* **Aim of the task**: Throughout the listing below, copy each line containing "preview".

● ● ● ●

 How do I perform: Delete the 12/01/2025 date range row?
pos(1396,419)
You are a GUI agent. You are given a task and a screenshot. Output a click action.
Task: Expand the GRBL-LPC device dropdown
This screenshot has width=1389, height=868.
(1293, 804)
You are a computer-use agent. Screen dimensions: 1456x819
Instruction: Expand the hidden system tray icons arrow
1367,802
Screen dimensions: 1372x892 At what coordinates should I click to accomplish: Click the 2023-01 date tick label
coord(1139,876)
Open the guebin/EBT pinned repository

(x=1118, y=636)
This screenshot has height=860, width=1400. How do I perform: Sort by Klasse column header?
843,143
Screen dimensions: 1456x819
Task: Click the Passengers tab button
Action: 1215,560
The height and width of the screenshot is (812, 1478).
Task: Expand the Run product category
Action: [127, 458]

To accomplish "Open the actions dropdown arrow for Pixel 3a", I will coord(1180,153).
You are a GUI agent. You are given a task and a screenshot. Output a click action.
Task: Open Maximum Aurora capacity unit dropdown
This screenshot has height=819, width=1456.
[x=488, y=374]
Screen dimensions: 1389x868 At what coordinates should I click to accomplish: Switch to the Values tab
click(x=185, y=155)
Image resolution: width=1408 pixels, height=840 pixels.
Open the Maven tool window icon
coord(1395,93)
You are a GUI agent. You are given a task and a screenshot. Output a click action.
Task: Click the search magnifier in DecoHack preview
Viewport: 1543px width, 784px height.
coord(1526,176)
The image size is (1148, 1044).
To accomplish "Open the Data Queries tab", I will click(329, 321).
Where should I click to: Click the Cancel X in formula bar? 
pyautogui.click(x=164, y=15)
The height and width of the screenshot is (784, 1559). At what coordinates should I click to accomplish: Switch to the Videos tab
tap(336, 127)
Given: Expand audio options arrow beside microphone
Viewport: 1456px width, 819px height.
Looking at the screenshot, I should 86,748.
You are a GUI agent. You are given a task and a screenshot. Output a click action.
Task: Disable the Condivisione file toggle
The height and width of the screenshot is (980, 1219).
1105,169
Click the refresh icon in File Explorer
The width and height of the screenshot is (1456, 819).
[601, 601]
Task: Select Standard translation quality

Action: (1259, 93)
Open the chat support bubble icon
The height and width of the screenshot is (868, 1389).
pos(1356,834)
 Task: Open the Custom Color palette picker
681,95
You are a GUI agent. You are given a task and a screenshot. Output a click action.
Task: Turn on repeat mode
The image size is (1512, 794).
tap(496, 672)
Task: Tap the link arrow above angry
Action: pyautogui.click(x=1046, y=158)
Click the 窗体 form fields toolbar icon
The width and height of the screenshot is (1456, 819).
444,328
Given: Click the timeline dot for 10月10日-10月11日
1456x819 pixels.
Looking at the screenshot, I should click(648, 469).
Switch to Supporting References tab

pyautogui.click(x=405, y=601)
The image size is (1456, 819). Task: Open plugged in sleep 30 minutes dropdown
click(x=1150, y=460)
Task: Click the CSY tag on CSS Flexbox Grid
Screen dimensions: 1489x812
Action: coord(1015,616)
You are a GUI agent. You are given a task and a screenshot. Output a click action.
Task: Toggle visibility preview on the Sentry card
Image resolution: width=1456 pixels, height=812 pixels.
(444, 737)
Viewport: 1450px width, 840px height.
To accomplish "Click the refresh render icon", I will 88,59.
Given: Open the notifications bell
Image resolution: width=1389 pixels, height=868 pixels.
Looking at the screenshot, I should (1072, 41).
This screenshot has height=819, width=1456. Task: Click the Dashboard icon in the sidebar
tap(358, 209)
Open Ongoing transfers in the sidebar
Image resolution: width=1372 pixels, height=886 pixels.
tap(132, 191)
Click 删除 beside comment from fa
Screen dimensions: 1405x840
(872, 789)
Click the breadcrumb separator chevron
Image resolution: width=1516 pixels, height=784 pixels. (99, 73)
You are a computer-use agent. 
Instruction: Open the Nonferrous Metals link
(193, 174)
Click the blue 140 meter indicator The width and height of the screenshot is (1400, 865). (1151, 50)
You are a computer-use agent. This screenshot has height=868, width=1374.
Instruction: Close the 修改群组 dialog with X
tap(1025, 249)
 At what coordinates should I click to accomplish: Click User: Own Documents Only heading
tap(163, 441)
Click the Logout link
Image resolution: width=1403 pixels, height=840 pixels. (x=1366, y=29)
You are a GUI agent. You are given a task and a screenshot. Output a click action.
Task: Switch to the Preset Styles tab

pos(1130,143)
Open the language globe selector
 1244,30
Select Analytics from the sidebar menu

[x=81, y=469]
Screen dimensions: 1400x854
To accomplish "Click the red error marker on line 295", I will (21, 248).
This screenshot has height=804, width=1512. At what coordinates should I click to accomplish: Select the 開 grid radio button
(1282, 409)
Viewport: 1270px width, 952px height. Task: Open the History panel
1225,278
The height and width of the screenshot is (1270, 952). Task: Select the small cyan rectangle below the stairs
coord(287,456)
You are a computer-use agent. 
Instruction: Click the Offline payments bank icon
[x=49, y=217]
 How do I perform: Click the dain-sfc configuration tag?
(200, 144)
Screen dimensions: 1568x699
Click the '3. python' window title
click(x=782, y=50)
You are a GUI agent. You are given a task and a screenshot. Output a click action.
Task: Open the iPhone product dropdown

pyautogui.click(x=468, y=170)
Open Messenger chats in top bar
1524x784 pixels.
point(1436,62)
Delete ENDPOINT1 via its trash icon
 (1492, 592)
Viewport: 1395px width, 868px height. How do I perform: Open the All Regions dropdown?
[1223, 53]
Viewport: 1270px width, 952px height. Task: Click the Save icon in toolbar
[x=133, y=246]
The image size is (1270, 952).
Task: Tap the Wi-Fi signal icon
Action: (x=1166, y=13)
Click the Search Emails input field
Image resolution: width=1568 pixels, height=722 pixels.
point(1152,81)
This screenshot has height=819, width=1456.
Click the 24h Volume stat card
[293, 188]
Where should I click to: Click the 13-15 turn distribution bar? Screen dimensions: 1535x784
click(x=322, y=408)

● ● ● ●

* **Result of this task**:
Task: Click the search magnifier in DecoHack preview
Task: Toggle visibility preview on the Sentry card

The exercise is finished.